Eccentric and irreverent, Mingo Kitchen & Lounge is a delightful round peg in Art Square

Max’s menu picks

  • Edamame, $5.
  • Seared Brussels sprouts, $7.
  • Notorious P.I.G., $9.
  • Spicy honey-glazed mahi mahi, $18.
  • Free-range chicken, $16.

The Arts District, a slowly expanding ’hood just south of Downtown, fools us into believing we are in Los Angeles, except in summer, when the searing desert heat tells a different story. A Bohemian vibe pervades these quiet streets, which are dotted with art galleries and modest storefronts that look like covers from record albums you probably wouldn’t buy at a garage sale.

Now Mingo Kitchen & Lounge has opened at Art Square, a new collection of venues anchored by Artifice bar, just across the way from the long-established Arts Factory.
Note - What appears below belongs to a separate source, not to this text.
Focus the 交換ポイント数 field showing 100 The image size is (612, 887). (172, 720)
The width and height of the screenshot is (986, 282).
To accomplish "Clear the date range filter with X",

Mingo Collaso, a Las Vegas native who also has the Mexican restaurant Mundo in the Design Center, is young, eccentric and hip—three of the adjectives I’d also use to describe his interesting new dining spot.

The restaurant is in a rear location, just behind an art gallery called RTZ. Mingo’s is sort of an art gallery unto itself, what with the clear plastic chairs, white plastic tables, black sofas, black napkins and a forest of teardrop-shaped crystals strung overhead. The gray tile floor looks almost subdued in this context. Votive candles line a white room divider.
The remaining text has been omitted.